At first glance, we do not denote the same importance to quotidian objects that we designate for art, music, and even literature. We surround ourselves with tangible possessions, belongings for which we provide ourselves reason for purchase without understanding the depths of why we feel compelled to have them. We use these ordinary, seemingly unremarkable, objects throughout our lives without once stopping to analyze the way they create a tangible space for us in society, explaining our economic status and social constructs, our hopes and dreams. Though we may buy a car with the assumption that its value and appearance will carve out a special stage for us, it
soon becomes merely a vessel by which we transport ourselves to places otherwise out of reach. The things within reach, however, remain despondently overlooked, overused, and undervalued. Dresses are worn until fashion forces them out of style, catching dust at the back of a closet or in a cedar chest. Quilts remain folded at the foot of the bed; creases become permanent designs as comforters and mass-produced linens take the place of handcrafted coverlets. It is only with time that these belongings lose the simplicity of the everyday and gain an important role in history. Memories, lifestyles, and expectations are woven in with the inanimate threads compiling a threadbare, Paisley shawl. A once elegant and lavish piece of panache, the shawl is a feeble remembrance of a lineage of determined, successful men and women. Though its existence cannot tell us a complete narrative of their lives, it is capable of giving insight into their relationships, ideals, and, largely, their identities.
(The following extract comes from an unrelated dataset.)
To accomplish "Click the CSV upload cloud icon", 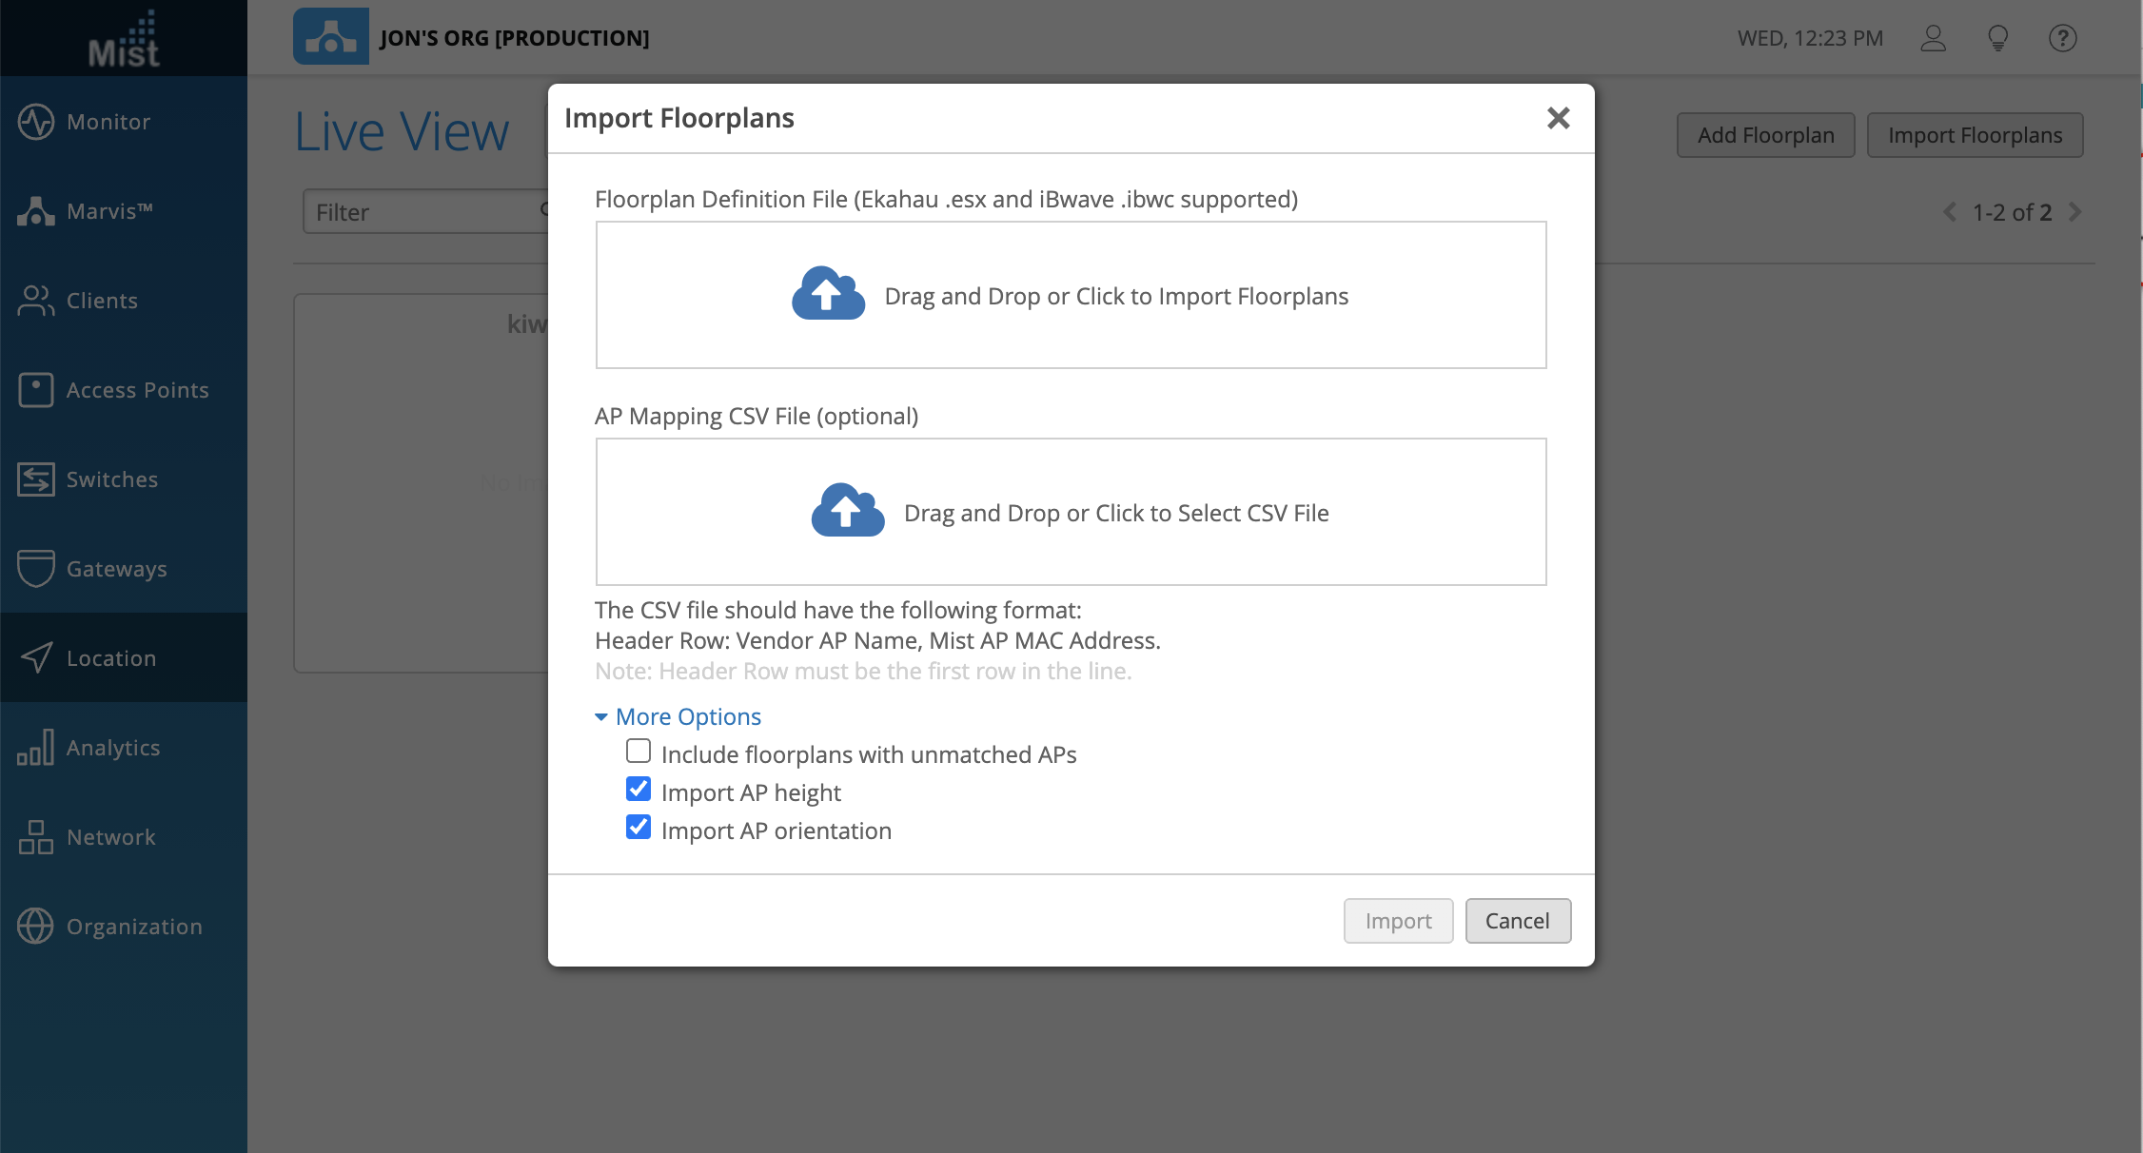I will [x=847, y=511].
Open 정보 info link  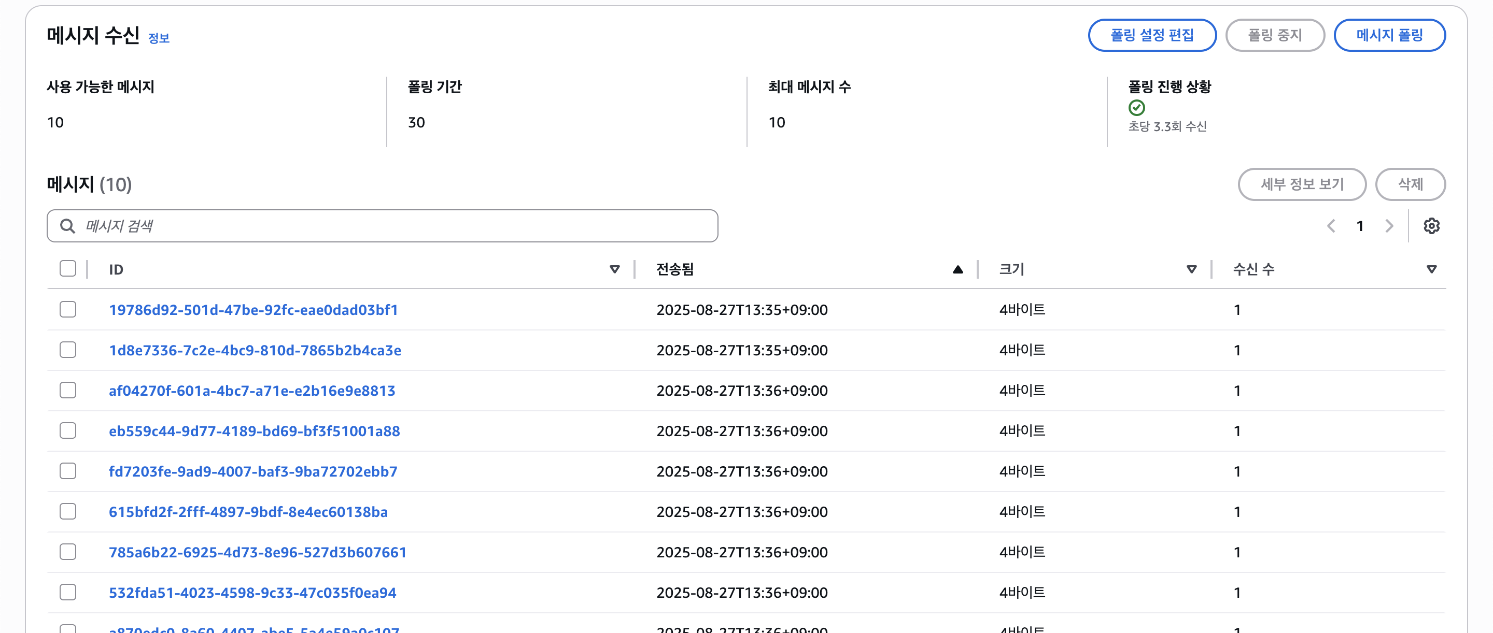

The Paisley shawl from the Kansas State Historic Costume and Textile Museum embodies the lifestyles of four generations of women across four separate states. From New York to Minnesota to Kansas to Oregon and back, the shawl passed from hand to hand, daughter to daughter, symbolizing a singular thread that binds the family together across time and space. From its birth overseas as an exquisitely elite wrap, it found its way into the lives of a family who both admired its beauty and used it for a more practical purpose. This piece of apparel emanated from a cultural upheaval in the early fifteenth and sixteenth centuries, overtook a highly-evolving period of fashion in the nineteenth century, and landed in the laps of the family of a physician and surgeon in New York in 1863. The shawl presents a story of unconventionality; the shawl itself resides in the liminal space between essential and accessory, just as the women who preserved it resided in the space between familial and academic. The manufacture of the shawl, its purpose, and the lifestyles of the women it encountered seamlessly come together presenting a family who, despite appearances, made their own space in society.
Shawls were simple constructions in the 1800s; in fact, they still are. They mainly consist of a single layer of fabric, sometimes a double layer, front and back, if durability is its main affect. It is simplistic in its shape, taking on the form of a rectangle, both easily wearable and transportable. Nearly any material can be fashioned into a shawl because of its simplicity in structure; however, wool, silk, and, and, more recently, cotton are the most prominent textiles by which they are formed. While the materials are important aspects by which shawls are defined, their most appealing and thus demarcated details reside in the colors and patterns that make up each individual shawl. Innovations throughout history have allowed for the mass production of shawls today in many different colors, patterns, and materials, which have effectively raised the level of production while synchronously lowering product value. The Paisley shawl is at the beginning of this mass production; one of the first jacquard looms that replaced the busy hands of weavers generated this shawl only a few short years before its proficiency stole its profit and popularity.